Interventions

Evaluation et contrôle du Gouvernement

Débat sur le thème « La répression du mouvement social contre la réforme des retraites »

DISCUSSION GENERALE

En préambule, j’aimerais, pour prévenir tout amalgame, rappeler la position de notre groupe, qui s’oppose à la violence sous toutes ses formes et la condamne.

La réforme des retraites, élaborée sans réelle négociation avec les partenaires sociaux ni dialogue avec les forces politiques, et présentée dans des délais contraints qui ont empêché tout débat serein et approfondi, cristallise légitimement une opposition massive de la population, une contestation unitaire des syndicats et un large rejet de la part des oppositions.

Refusant le dialogue et rejetant tout esprit d’ouverture, ayant menti à défaut de convaincre, vous avez décidé d’adopter cette réforme à marche forcée, en recourant à l’article 49.3 de la Constitution, le 16 mars dernier.

Depuis cette date et ce déni de démocratie, les rassemblements spontanés, les blocages, les grèves et les manifestations pacifiques et massives se sont renforcés. Le peuple français exprime ainsi une colère profonde, légitime. Il exprime aussi une soif de justice sociale et de respect.

Face à ce grand mouvement populaire, à une crise démocratique et sociale, nous vous avons appelés à maintes reprises à reconnaître la légitimité sociale de la rue en retirant votre réforme et en consultant le peuple par référendum. Vous avez choisi de répondre par l’intransigeance, le mépris et la répression violente des mouvements sociaux : interpellations massives, détentions abusives, gaz lacrymogènes, matraquages aveugles, usage de LBD, interventions brutales et disproportionnées au mépris des libertés fondamentales.

Face à ces violences policières, le ministre de l’intérieur aurait dû rappeler les forces de l’ordre à leur devoir d’exemplarité. Loin de procéder à ce rappel à l’ordre, l’exécutif a laissé faire et a menti en affirmant que la participation à une manifestation non déclarée constitue un délit. Des mises en garde vous ont pourtant été adressées par les organisations internationales, les institutions nationales et constitutionnelles indépendantes, les ONG, les associations de défense des droits de l’homme, les syndicats de magistrats et d’avocats.

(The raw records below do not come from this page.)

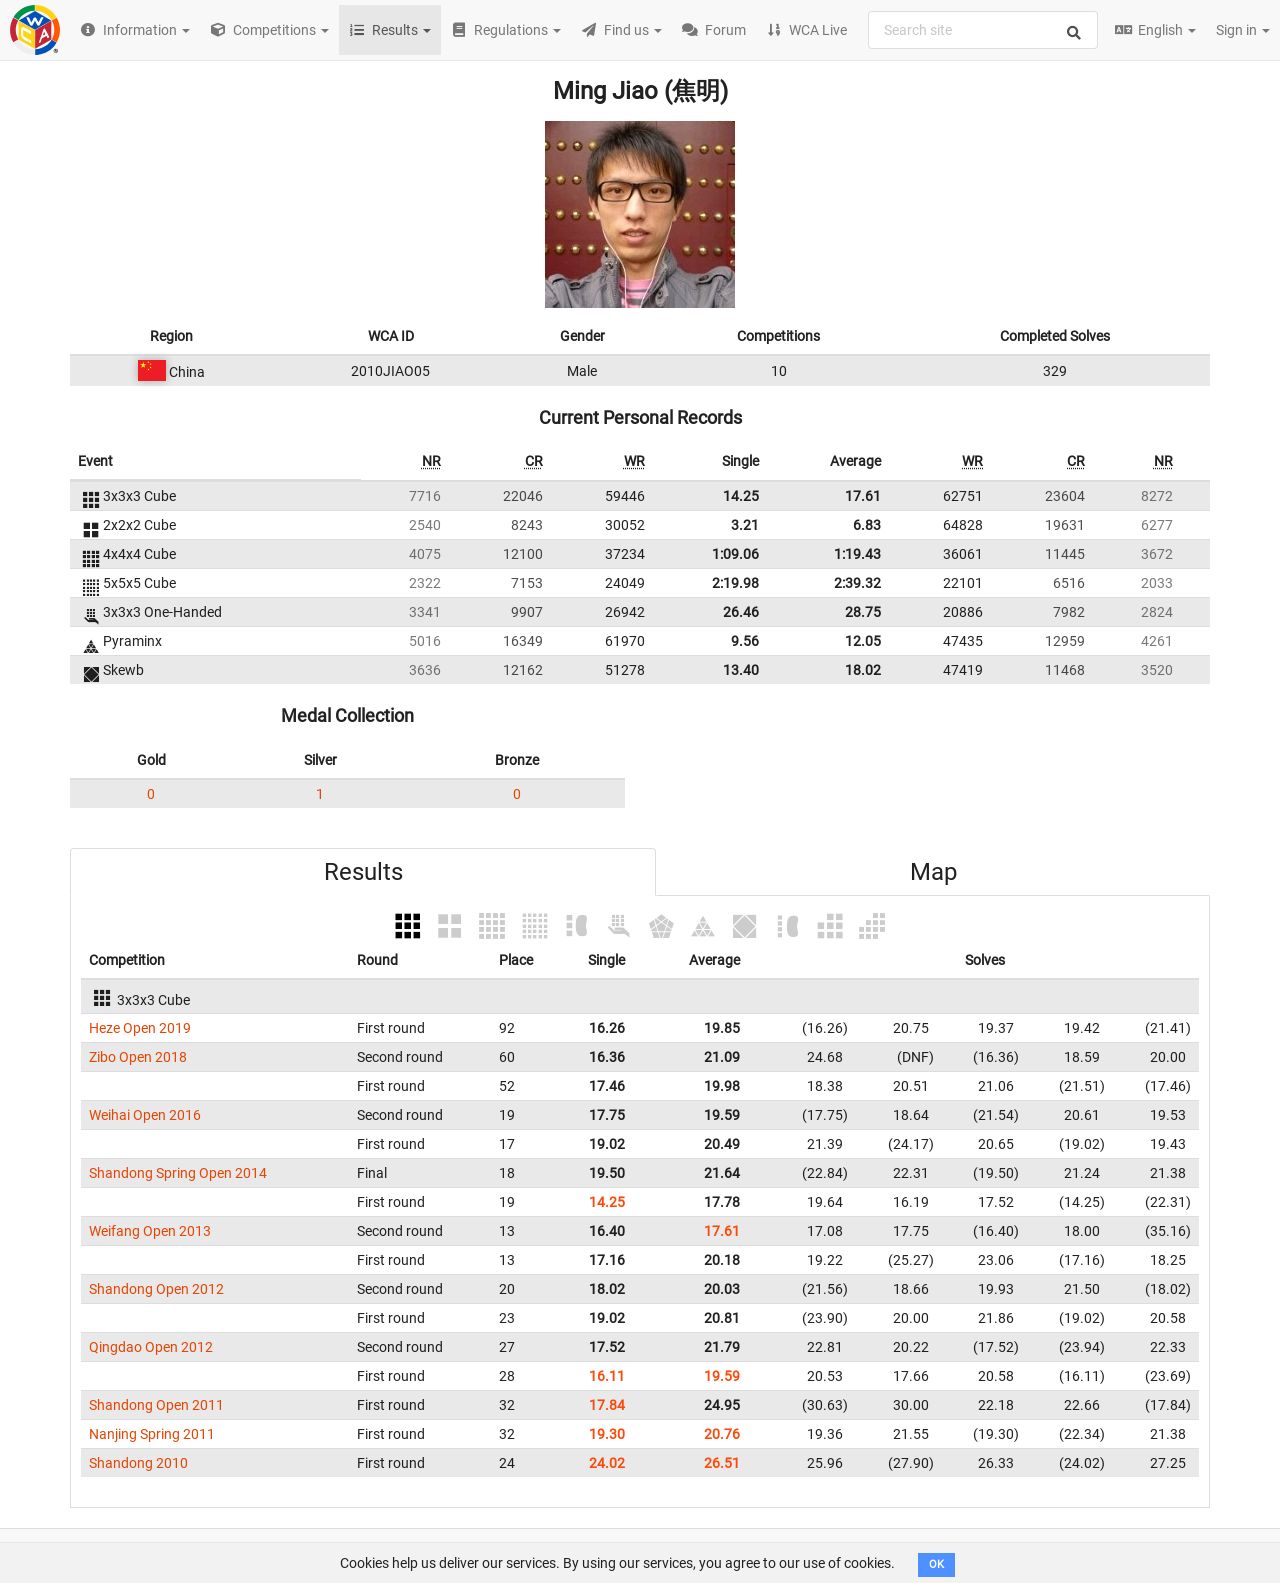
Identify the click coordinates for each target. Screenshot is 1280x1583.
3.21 (745, 525)
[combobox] (983, 30)
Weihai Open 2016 (145, 1115)
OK (936, 1564)
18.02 (863, 670)
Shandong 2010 (138, 1463)
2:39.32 (857, 583)
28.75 (863, 612)
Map (933, 872)
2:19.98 (735, 583)
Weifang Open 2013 (150, 1231)
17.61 (863, 496)
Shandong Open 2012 (156, 1289)
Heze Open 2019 (140, 1028)
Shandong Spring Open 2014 (178, 1173)
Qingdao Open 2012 (151, 1347)
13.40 (741, 670)
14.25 (741, 496)
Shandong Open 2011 (156, 1405)
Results (363, 872)
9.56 (745, 641)
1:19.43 (857, 554)
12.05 (863, 641)
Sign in (1243, 30)
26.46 (741, 612)
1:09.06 (735, 554)
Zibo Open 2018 (138, 1057)
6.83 (867, 525)
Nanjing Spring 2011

La France est pointée du doigt par la communauté internationale pour les méthodes violentes employées dans sa gestion du maintien de l’ordre. La commissaire aux droits de l’homme du Conseil de l’Europe s’est alarmée de l’« usage excessif de la force » contre les manifestants. Le rapporteur spécial de l’Organisation des Nations unies sur les droits à la liberté de réunion pacifique et à la liberté d’association a déclaré suivre de « très près les manifestations en cours et [a rappelé] que les manifestations pacifiques sont un droit fondamental ».

La Défenseure des droits a indiqué avoir enregistré 115 saisines depuis le début de la mobilisation contre la réforme des retraites. Elle dénonce « des images excessivement choquantes et des propos inadmissibles » de la part de policiers, notamment de membres des Brav-M, les brigades motocyclistes de répression de l’action violente. La répression physique exercée contre les manifestants a également suscité l’inquiétude de la Commission nationale consultative des droits de l’homme, qui mentionne des gardes à vue abusives décidées « de manière sommaire et arbitraire ».

Nous souhaitons vous rappeler solennellement que la première mission des forces de l’ordre consiste à protéger les citoyens et les droits de l’homme et qu’un strict équilibre doit être respecté entre les exigences de paix civile et de sécurité publique. Nous appelons donc le Gouvernement à rétablir une doctrine française du maintien de l’ordre. L’escalade de la violence doit cesser ; l’ordre public, constitutif de l’État de droit, doit permettre de conforter les libertés fondamentales, non de les réduire.

Alors que les policiers sont épuisés, que nos concitoyens ont peur de manifester, il faut sortir d’une gestion frontale du maintien de l’ordre et adopter une stratégie qui assure le respect de la liberté de manifester et de la liberté d’association. N’est-ce pas le seul moyen de restaurer le lien de confiance entre la population et les forces de l’ordre et de ne pas fragiliser davantage notre édifice démocratique ? (Applaudissements sur les bancs du groupe GDR-NUPES.)